▸ Data provided
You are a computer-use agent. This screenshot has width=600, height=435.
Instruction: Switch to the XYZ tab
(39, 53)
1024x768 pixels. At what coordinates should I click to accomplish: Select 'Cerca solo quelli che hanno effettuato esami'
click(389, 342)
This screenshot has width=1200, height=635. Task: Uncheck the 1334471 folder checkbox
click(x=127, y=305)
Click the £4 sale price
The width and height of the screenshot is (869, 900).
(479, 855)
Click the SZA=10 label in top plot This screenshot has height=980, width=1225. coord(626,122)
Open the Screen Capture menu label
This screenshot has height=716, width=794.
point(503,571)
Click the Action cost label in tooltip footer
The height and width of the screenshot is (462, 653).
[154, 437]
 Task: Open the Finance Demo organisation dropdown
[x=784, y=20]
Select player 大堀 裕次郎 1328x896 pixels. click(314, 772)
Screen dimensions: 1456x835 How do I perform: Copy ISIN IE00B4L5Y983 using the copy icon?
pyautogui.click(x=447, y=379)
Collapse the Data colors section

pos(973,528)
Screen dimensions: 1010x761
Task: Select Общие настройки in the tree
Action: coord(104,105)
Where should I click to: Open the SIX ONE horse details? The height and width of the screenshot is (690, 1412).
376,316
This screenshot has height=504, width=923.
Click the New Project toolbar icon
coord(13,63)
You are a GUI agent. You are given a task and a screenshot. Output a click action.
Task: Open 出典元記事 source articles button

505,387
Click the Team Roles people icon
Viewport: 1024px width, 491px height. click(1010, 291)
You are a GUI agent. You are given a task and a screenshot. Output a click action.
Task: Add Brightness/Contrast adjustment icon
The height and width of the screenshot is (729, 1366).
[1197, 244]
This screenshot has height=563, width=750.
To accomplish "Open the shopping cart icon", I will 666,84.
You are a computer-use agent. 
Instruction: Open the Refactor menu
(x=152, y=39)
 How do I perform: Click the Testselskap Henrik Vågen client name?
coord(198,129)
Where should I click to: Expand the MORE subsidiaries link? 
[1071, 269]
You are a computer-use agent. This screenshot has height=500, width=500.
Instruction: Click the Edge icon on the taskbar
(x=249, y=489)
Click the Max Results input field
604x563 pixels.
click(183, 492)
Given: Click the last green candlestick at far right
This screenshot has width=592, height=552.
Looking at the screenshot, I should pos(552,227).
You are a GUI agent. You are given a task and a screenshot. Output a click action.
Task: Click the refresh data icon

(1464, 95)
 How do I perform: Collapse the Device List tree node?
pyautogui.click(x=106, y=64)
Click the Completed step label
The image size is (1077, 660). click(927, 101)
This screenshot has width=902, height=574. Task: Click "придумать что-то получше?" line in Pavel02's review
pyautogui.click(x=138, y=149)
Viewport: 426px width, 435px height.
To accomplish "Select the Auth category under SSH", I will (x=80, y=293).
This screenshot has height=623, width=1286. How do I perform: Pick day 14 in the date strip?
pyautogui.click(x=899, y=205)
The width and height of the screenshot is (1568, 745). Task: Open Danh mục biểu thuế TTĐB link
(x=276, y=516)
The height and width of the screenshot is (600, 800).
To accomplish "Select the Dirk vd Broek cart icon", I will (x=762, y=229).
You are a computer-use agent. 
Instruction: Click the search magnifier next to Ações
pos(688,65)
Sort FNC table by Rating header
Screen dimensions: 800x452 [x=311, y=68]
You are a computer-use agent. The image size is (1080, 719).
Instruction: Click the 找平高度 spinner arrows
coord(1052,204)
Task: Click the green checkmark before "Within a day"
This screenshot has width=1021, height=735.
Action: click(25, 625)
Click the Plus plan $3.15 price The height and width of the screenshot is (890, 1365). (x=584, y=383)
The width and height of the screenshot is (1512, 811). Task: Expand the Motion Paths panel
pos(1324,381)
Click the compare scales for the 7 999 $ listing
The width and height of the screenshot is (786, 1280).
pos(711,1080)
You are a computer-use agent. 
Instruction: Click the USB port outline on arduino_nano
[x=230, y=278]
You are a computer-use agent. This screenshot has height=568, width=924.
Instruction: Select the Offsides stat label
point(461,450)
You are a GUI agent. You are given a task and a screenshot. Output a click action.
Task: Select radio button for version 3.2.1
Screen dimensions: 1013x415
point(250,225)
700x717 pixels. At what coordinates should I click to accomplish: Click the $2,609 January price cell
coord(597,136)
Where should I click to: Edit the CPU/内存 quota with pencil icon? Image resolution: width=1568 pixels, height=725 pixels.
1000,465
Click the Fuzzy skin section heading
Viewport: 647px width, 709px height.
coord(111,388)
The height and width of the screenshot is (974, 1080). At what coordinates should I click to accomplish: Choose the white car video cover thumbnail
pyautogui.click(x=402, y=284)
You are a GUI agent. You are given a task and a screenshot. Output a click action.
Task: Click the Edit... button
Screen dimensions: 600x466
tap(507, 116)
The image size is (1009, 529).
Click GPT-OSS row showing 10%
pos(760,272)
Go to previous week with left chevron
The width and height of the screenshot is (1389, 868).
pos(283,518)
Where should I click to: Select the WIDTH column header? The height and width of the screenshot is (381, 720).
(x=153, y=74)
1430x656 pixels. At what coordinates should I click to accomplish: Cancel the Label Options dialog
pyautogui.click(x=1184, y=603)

▸ Exercise brief
Go through the listing and copy all of it exactly.

▸ Completed task
You are a computer-use agent. This screenshot has width=600, height=435.
Instruction: Switch to the XYZ tab
(39, 53)
1024x768 pixels. At what coordinates should I click to accomplish: Select 'Cerca solo quelli che hanno effettuato esami'
click(389, 342)
This screenshot has width=1200, height=635. Task: Uncheck the 1334471 folder checkbox
click(x=127, y=305)
Click the £4 sale price
The width and height of the screenshot is (869, 900).
(479, 855)
Click the SZA=10 label in top plot This screenshot has height=980, width=1225. coord(626,122)
Open the Screen Capture menu label
This screenshot has height=716, width=794.
point(503,571)
Click the Action cost label in tooltip footer
The height and width of the screenshot is (462, 653).
[154, 437]
 Task: Open the Finance Demo organisation dropdown
[x=784, y=20]
Select player 大堀 裕次郎 1328x896 pixels. click(314, 772)
Screen dimensions: 1456x835 How do I perform: Copy ISIN IE00B4L5Y983 using the copy icon?
pyautogui.click(x=447, y=379)
Collapse the Data colors section

pos(973,528)
Screen dimensions: 1010x761
Task: Select Общие настройки in the tree
Action: coord(104,105)
Where should I click to: Open the SIX ONE horse details? The height and width of the screenshot is (690, 1412).
376,316
This screenshot has height=504, width=923.
Click the New Project toolbar icon
coord(13,63)
You are a GUI agent. You are given a task and a screenshot. Output a click action.
Task: Open 出典元記事 source articles button

505,387
Click the Team Roles people icon
Viewport: 1024px width, 491px height. click(1010, 291)
You are a GUI agent. You are given a task and a screenshot. Output a click action.
Task: Add Brightness/Contrast adjustment icon
The height and width of the screenshot is (729, 1366).
[1197, 244]
This screenshot has height=563, width=750.
To accomplish "Open the shopping cart icon", I will 666,84.
You are a computer-use agent. 
Instruction: Open the Refactor menu
(x=152, y=39)
 How do I perform: Click the Testselskap Henrik Vågen client name?
coord(198,129)
Where should I click to: Expand the MORE subsidiaries link? 
[1071, 269]
You are a computer-use agent. This screenshot has height=500, width=500.
Instruction: Click the Edge icon on the taskbar
(x=249, y=489)
Click the Max Results input field
604x563 pixels.
click(183, 492)
Given: Click the last green candlestick at far right
This screenshot has width=592, height=552.
Looking at the screenshot, I should pos(552,227).
You are a GUI agent. You are given a task and a screenshot. Output a click action.
Task: Click the refresh data icon

(1464, 95)
 How do I perform: Collapse the Device List tree node?
pyautogui.click(x=106, y=64)
Click the Completed step label
The image size is (1077, 660). click(927, 101)
This screenshot has width=902, height=574. Task: Click "придумать что-то получше?" line in Pavel02's review
pyautogui.click(x=138, y=149)
Viewport: 426px width, 435px height.
To accomplish "Select the Auth category under SSH", I will (x=80, y=293).
This screenshot has height=623, width=1286. How do I perform: Pick day 14 in the date strip?
pyautogui.click(x=899, y=205)
The width and height of the screenshot is (1568, 745). Task: Open Danh mục biểu thuế TTĐB link
(x=276, y=516)
The height and width of the screenshot is (600, 800).
To accomplish "Select the Dirk vd Broek cart icon", I will (x=762, y=229).
You are a computer-use agent. 
Instruction: Click the search magnifier next to Ações
pos(688,65)
Sort FNC table by Rating header
Screen dimensions: 800x452 [x=311, y=68]
You are a computer-use agent. The image size is (1080, 719).
Instruction: Click the 找平高度 spinner arrows
coord(1052,204)
Task: Click the green checkmark before "Within a day"
This screenshot has width=1021, height=735.
Action: click(25, 625)
Click the Plus plan $3.15 price The height and width of the screenshot is (890, 1365). (x=584, y=383)
The width and height of the screenshot is (1512, 811). Task: Expand the Motion Paths panel
pos(1324,381)
Click the compare scales for the 7 999 $ listing
The width and height of the screenshot is (786, 1280).
pos(711,1080)
You are a computer-use agent. 
Instruction: Click the USB port outline on arduino_nano
[x=230, y=278]
You are a computer-use agent. This screenshot has height=568, width=924.
Instruction: Select the Offsides stat label
point(461,450)
You are a GUI agent. You are given a task and a screenshot. Output a click action.
Task: Select radio button for version 3.2.1
Screen dimensions: 1013x415
point(250,225)
700x717 pixels. At what coordinates should I click to accomplish: Click the $2,609 January price cell
coord(597,136)
Where should I click to: Edit the CPU/内存 quota with pencil icon? Image resolution: width=1568 pixels, height=725 pixels.
1000,465
Click the Fuzzy skin section heading
Viewport: 647px width, 709px height.
coord(111,388)
The height and width of the screenshot is (974, 1080). At what coordinates should I click to accomplish: Choose the white car video cover thumbnail
pyautogui.click(x=402, y=284)
You are a GUI agent. You are given a task and a screenshot. Output a click action.
Task: Click the Edit... button
Screen dimensions: 600x466
tap(507, 116)
The image size is (1009, 529).
Click GPT-OSS row showing 10%
pos(760,272)
Go to previous week with left chevron
The width and height of the screenshot is (1389, 868).
pos(283,518)
Where should I click to: Select the WIDTH column header? The height and width of the screenshot is (381, 720).
(x=153, y=74)
1430x656 pixels. At what coordinates should I click to accomplish: Cancel the Label Options dialog
pyautogui.click(x=1184, y=603)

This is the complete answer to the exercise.